[Task material]

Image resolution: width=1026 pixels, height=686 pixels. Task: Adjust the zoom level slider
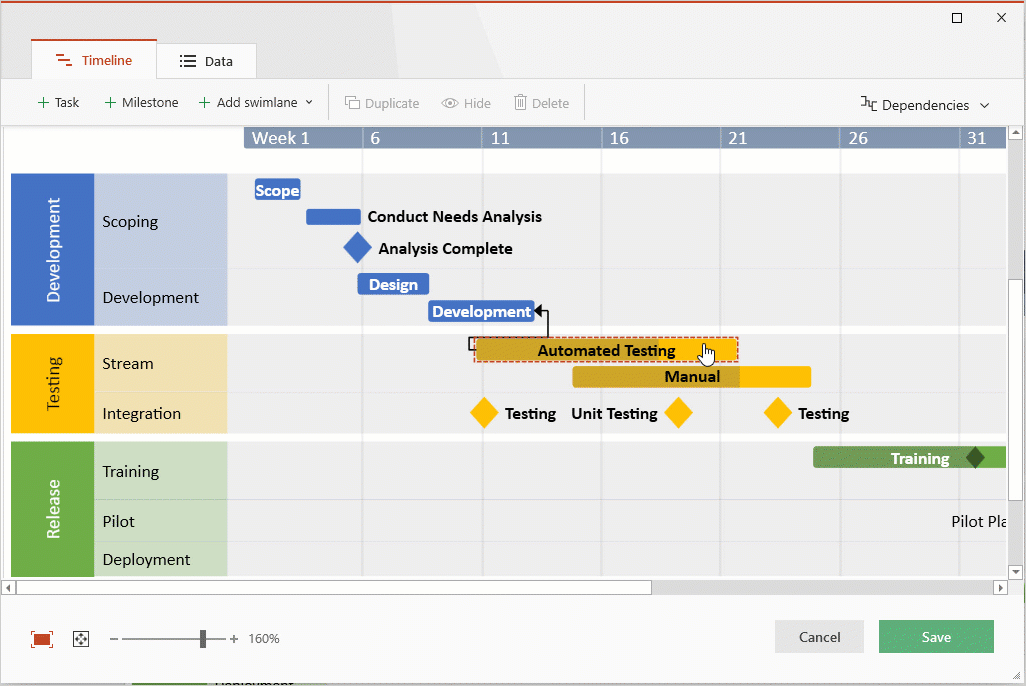click(203, 638)
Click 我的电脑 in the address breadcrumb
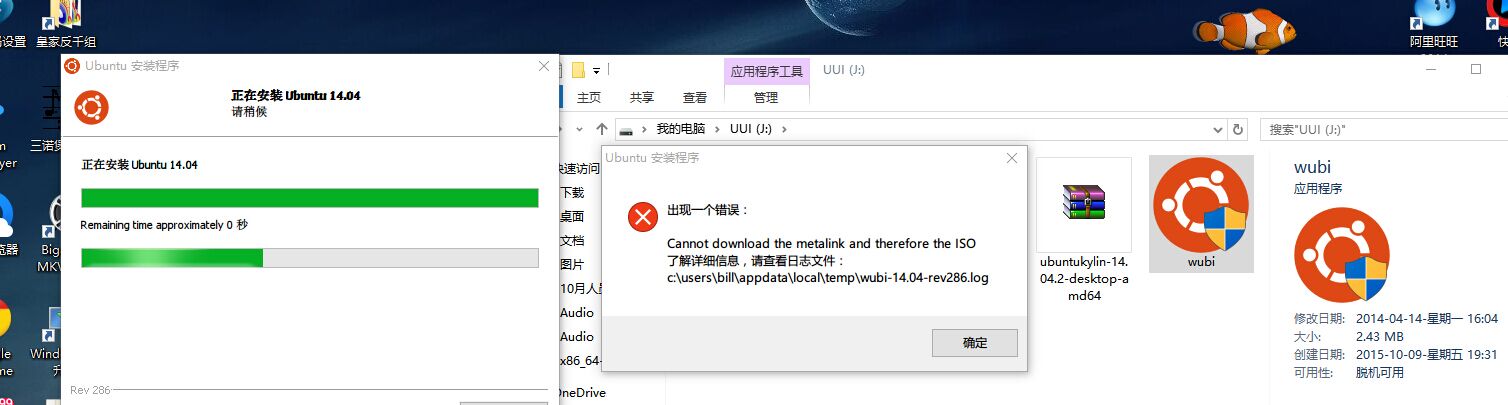 pyautogui.click(x=681, y=129)
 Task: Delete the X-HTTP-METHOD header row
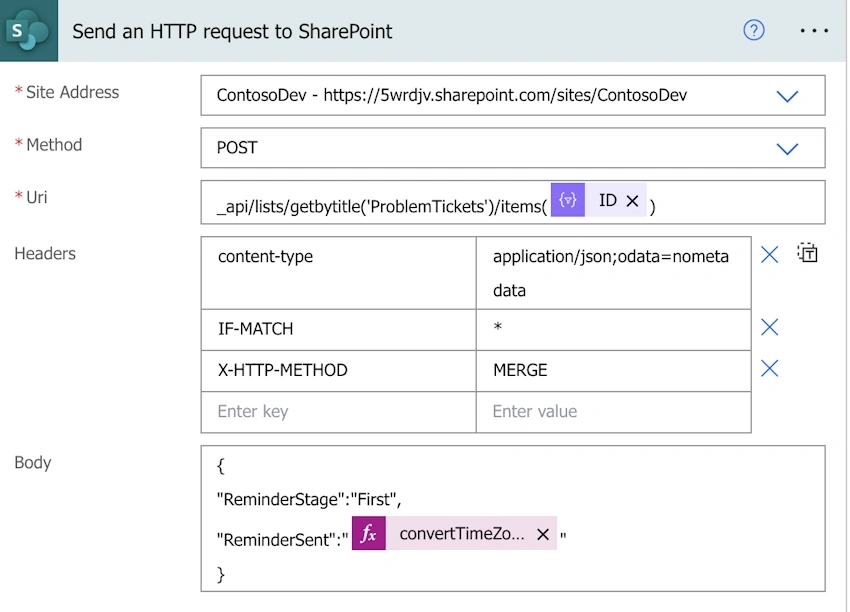tap(769, 368)
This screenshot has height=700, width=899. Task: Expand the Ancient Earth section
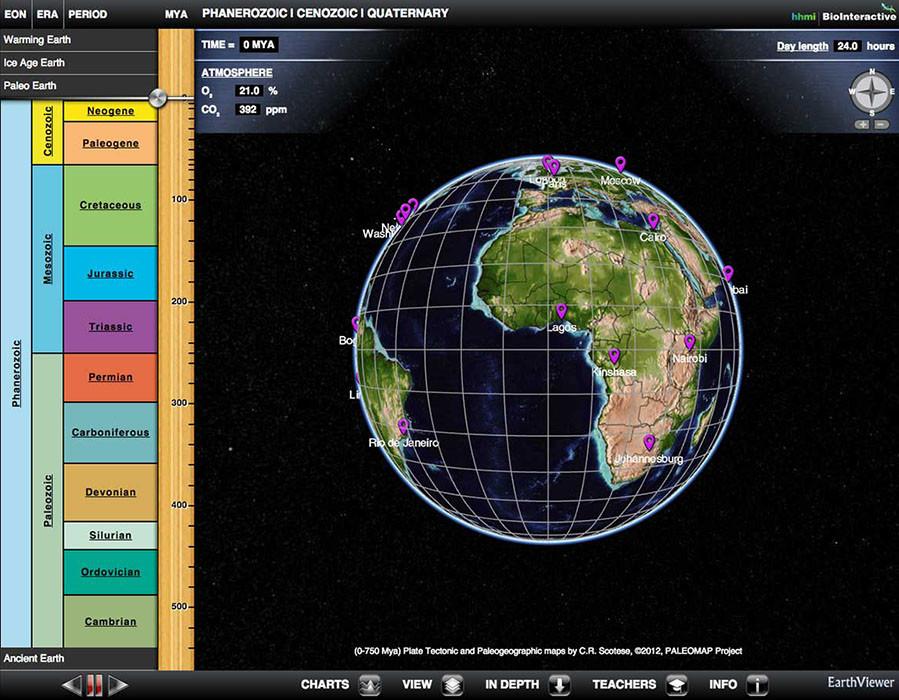click(79, 658)
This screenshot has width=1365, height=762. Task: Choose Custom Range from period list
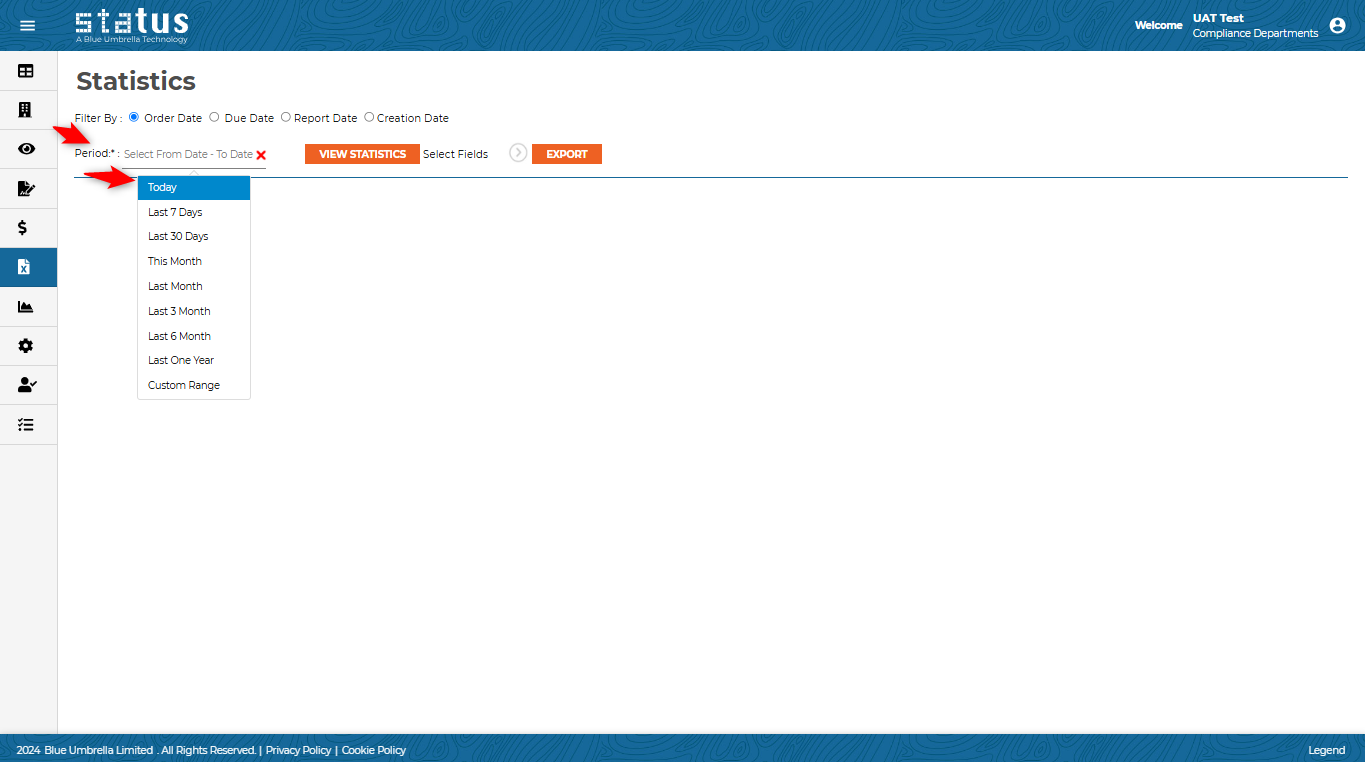pyautogui.click(x=184, y=385)
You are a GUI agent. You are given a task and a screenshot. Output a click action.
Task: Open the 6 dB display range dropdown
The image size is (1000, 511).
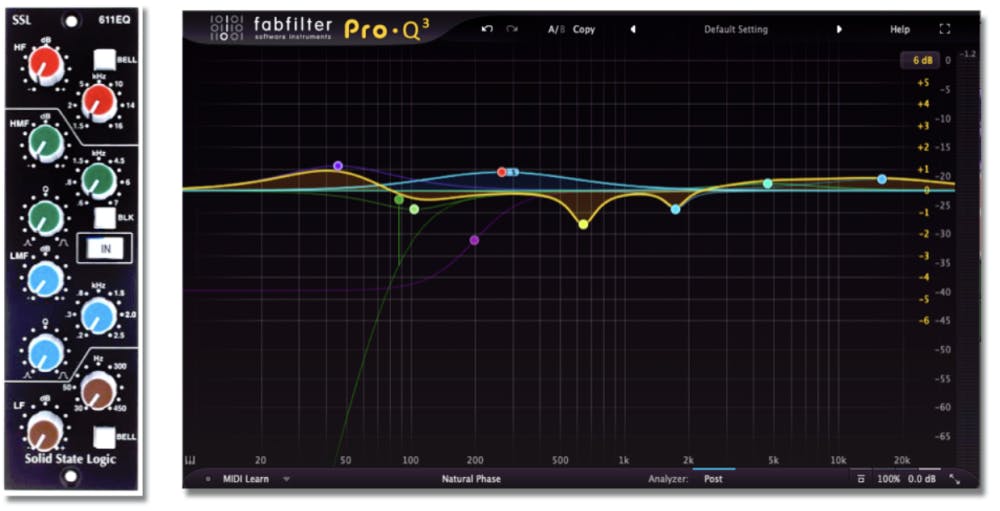coord(921,60)
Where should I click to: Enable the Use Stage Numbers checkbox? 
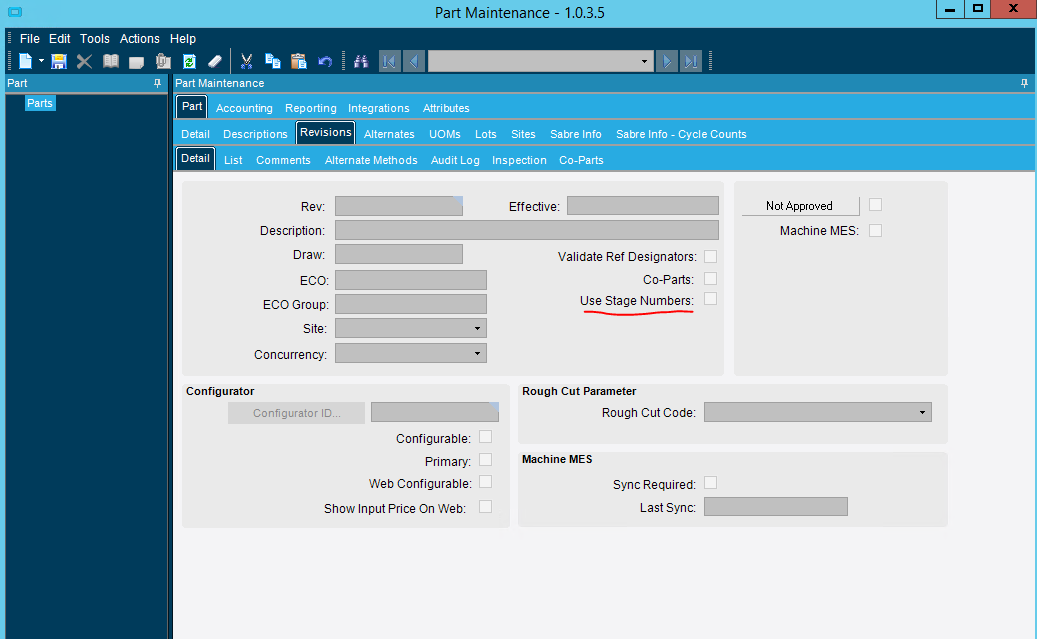710,299
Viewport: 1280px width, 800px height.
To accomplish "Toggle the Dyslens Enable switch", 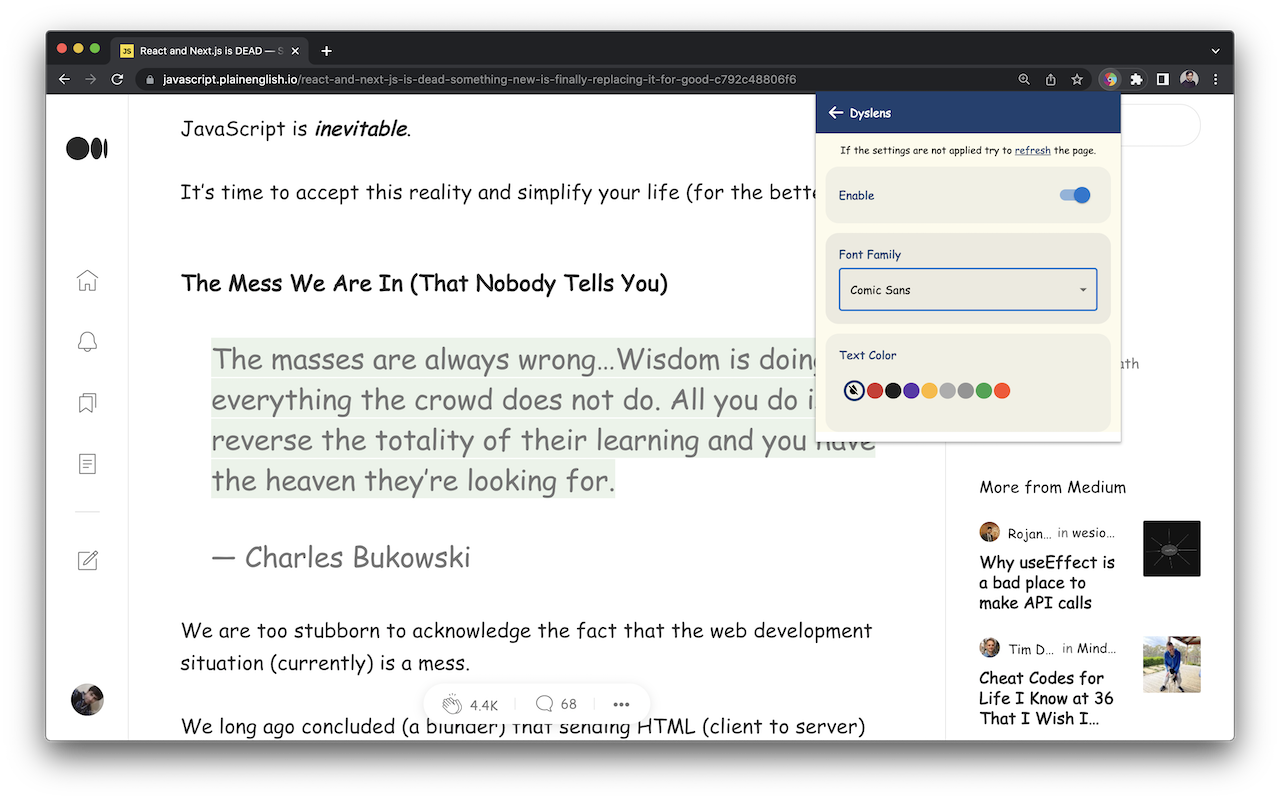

[/Task material]

Task goal: A word-for-word copy of all the records above is required, with the pictures left out.

Task response:
Image resolution: width=1026 pixels, height=686 pixels. Task: Adjust the zoom level slider
click(203, 638)
Click 我的电脑 in the address breadcrumb
 pyautogui.click(x=681, y=129)
 Task: Delete the X-HTTP-METHOD header row
tap(769, 368)
This screenshot has height=700, width=899. Task: Expand the Ancient Earth section
click(79, 658)
This screenshot has width=1365, height=762. Task: Choose Custom Range from period list
pyautogui.click(x=184, y=385)
You are a GUI agent. You are given a task and a screenshot. Output a click action.
Task: Open the 6 dB display range dropdown
The image size is (1000, 511).
coord(921,60)
Where should I click to: Enable the Use Stage Numbers checkbox? 
710,299
Viewport: 1280px width, 800px height.
To accomplish "Toggle the Dyslens Enable switch", 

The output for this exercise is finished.